Marion County admits property assessment errors


The Marion County Assessor admits to making mistakes. He said his office assessed hundreds, and possibly thousands, of Indianapolis homes an average of 20 percent higher than they should be.

Assessments determine property tax rates. The higher your assessment, the more you pay.

"We know there's a problem and we're working toward fixing it," said Assessor Joe O'Connor.

O'Connor said the issue came to light in the Irvington area where 221 parcels were incorrectly assessed.

Jim Warrenburg's assessment, for instance, jumped a whopping 42 percent.

His neighbor Suzanne Frederickson almost felt guilty as her assessment "only" jumped 20 percent.

Frederickson agreed something was terribly wrong.

"In our neighborhood, houses don't go for anything near [the new assessments]," she said. "It's way out of line for our neighborhood."

O'Connor said they're reviewing other areas as well, including parts of Meridian-Kessler.

"At this point, the problem is in the hundreds of parcels and we anticipate it growing to the thousands," he said.

O'Connor said when doing the general reassessment as required by state law, they factored in home improvements, updated land values and replacement costs but in the affected areas, they failed to factor in sales data which work to "equalize" assessments.

O'Connor said he takes full responsibility for the errors, which his office is now working to correct.

"I'm not going to say if your assessment went up it's wrong. These are neighborhood-level fixes," he said. "So as we identify neighborhoods and fix the problem, the entire neighborhood will come down an equal amount or go up."

But he noted the vast majority of properties were over-valued, including Larry Storm's.

Storm was shocked to see the assessment of his Irvington-area home jump 48 percent.

"The values ain't gone up that much, income ain't gone up that much," he said, adding he certainly couldn't afford the higher taxes the new assessment would bring.

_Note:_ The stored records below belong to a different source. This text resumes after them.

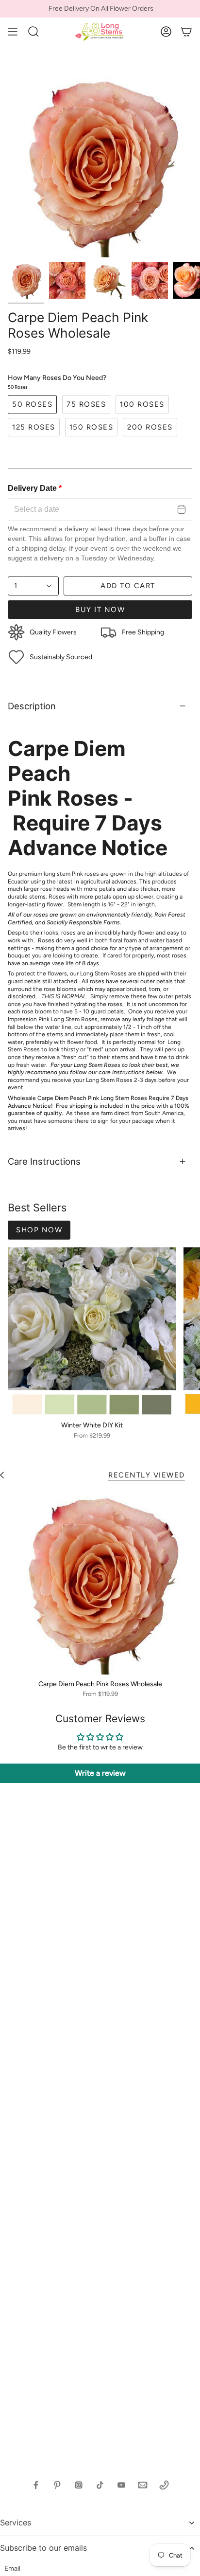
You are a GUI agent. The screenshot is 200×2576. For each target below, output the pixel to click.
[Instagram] (78, 2485)
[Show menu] (12, 31)
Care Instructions (44, 1161)
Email (12, 2568)
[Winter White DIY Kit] (92, 1331)
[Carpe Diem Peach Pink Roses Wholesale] (100, 1582)
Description (32, 706)
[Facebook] (36, 2485)
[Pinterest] (57, 2485)
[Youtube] (121, 2485)
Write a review (100, 1773)
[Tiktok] (100, 2485)
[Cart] (186, 31)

"No, not being retired and on social security," he said. "At least they found it. They know they made a mistake and I just hope they get it fixed."

O'Connor predicted it would be about a week before he knew the full extent of the problem.

While the new assessments notices were to go out in early November, he said they will likely be delayed a couple weeks to a month.

He said property owners will still have the full 45 days to appeal.